== WHAT THE EXERCISE ASKS ==
Write out all of the records below word for word, leaving out the pictures.

(Part of a data file)

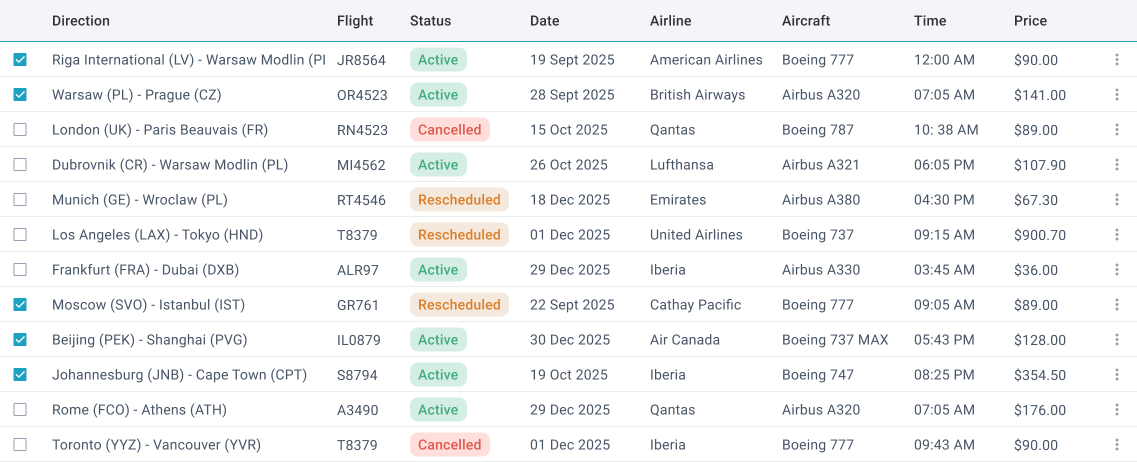Click the Cancelled status badge for RN4523
Screen dimensions: 1137x462
click(450, 130)
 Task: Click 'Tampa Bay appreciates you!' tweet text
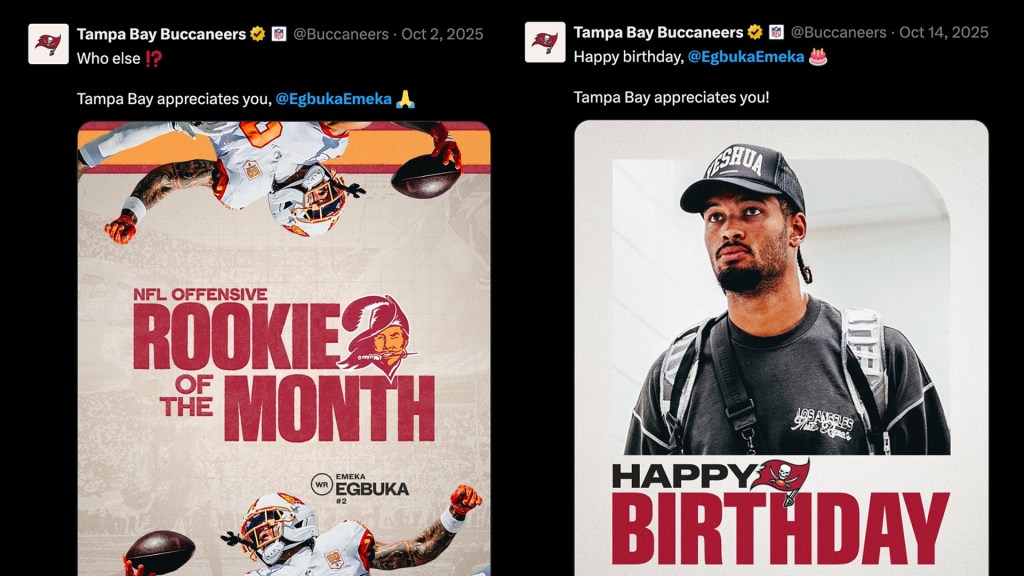pos(671,97)
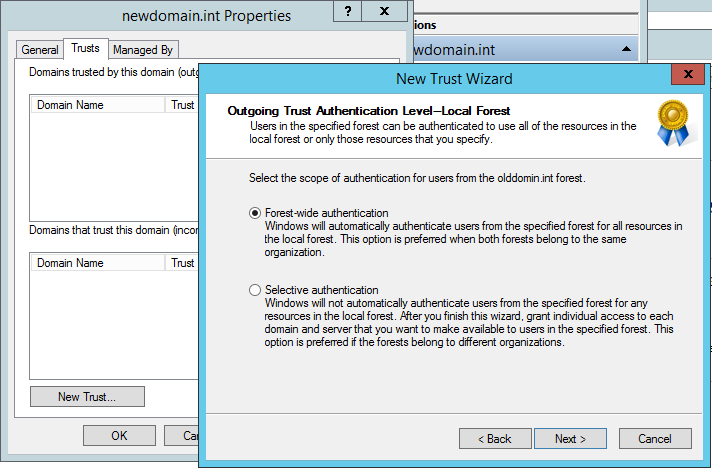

== RESPONSE ==
Click the Cancelled status badge for RN4523
Screen dimensions: 1137x462
click(450, 130)
 Task: Click 'Tampa Bay appreciates you!' tweet text
pos(671,97)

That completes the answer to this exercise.